About this exercise:
What is the number of lines below that hold "Date"? Answer with that number only.

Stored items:
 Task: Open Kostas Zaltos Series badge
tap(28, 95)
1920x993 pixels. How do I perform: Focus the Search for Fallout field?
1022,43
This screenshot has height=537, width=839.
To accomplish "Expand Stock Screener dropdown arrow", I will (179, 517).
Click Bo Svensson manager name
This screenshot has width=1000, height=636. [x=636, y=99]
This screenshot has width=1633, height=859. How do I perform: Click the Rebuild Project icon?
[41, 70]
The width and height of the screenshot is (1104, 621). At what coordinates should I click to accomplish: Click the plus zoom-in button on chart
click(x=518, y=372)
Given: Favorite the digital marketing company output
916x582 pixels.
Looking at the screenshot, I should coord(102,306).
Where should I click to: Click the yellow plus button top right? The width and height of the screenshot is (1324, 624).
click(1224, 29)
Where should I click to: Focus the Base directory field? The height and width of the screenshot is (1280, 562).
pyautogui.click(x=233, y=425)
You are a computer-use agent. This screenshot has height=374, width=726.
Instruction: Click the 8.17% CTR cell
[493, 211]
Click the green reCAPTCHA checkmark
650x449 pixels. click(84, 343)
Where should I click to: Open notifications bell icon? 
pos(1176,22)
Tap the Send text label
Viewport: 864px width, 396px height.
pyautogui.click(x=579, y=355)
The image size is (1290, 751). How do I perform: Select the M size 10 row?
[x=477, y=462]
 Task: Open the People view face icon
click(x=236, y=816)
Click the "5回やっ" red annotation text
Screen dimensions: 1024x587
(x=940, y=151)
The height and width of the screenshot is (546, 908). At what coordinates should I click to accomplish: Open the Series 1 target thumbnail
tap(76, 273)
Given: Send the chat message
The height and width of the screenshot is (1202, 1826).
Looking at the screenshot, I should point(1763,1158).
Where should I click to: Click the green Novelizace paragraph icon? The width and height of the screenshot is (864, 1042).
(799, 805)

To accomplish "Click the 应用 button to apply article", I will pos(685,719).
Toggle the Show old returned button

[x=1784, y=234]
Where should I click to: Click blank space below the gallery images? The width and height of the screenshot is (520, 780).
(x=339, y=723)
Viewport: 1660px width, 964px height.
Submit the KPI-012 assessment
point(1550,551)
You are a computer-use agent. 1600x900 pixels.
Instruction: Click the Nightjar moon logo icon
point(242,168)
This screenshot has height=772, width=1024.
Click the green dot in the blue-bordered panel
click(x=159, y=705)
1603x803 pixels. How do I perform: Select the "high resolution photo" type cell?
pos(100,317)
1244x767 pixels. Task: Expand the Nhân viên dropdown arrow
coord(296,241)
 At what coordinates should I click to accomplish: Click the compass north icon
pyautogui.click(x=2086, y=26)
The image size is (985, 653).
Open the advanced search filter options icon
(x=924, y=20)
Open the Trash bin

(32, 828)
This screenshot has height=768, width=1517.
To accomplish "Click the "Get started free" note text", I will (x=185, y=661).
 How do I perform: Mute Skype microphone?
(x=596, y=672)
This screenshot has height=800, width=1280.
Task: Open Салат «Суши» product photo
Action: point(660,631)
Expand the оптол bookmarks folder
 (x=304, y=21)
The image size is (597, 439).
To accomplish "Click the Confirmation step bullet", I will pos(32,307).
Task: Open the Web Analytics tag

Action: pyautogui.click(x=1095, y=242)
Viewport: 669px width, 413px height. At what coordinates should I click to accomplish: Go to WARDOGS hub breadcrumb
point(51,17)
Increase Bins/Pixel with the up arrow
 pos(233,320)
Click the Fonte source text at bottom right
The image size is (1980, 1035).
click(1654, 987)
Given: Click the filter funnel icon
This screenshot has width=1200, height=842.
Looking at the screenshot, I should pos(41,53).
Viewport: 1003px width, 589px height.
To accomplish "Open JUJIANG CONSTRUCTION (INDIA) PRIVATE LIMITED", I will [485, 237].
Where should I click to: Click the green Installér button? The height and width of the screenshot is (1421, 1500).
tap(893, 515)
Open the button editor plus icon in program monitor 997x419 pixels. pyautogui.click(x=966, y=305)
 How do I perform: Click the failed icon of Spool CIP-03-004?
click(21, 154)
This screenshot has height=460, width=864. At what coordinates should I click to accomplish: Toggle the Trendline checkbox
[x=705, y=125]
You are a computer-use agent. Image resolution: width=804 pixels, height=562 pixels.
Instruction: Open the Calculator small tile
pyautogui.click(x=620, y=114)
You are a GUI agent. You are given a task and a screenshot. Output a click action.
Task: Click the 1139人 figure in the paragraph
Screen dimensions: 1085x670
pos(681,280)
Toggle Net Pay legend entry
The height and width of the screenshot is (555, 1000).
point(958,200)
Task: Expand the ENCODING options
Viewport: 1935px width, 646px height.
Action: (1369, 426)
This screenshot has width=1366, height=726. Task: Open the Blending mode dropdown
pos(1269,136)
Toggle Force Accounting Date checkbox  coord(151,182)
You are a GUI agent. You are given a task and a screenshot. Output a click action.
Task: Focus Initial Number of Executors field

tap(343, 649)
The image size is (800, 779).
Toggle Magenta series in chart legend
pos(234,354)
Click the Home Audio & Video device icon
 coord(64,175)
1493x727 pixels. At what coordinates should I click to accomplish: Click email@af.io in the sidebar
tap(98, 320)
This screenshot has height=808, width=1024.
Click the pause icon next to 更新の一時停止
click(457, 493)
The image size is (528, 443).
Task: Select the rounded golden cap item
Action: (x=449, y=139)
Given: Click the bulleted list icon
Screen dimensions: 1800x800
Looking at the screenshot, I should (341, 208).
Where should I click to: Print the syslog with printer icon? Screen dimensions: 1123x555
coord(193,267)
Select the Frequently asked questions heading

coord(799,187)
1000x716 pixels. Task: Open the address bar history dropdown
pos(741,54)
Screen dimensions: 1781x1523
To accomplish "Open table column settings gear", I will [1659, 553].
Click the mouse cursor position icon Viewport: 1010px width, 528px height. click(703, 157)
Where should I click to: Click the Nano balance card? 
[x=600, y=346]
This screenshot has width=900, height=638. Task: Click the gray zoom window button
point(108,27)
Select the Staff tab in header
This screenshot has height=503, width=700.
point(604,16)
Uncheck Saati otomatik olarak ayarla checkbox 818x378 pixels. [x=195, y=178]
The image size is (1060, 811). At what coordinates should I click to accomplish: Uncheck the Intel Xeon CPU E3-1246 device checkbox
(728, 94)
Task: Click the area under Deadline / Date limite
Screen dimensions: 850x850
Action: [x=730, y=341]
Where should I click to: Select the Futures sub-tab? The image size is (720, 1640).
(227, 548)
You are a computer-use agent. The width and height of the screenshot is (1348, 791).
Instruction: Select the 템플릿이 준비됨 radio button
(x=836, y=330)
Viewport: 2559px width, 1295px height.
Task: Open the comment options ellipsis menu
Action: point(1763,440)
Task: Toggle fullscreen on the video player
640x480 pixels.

Written answer:
2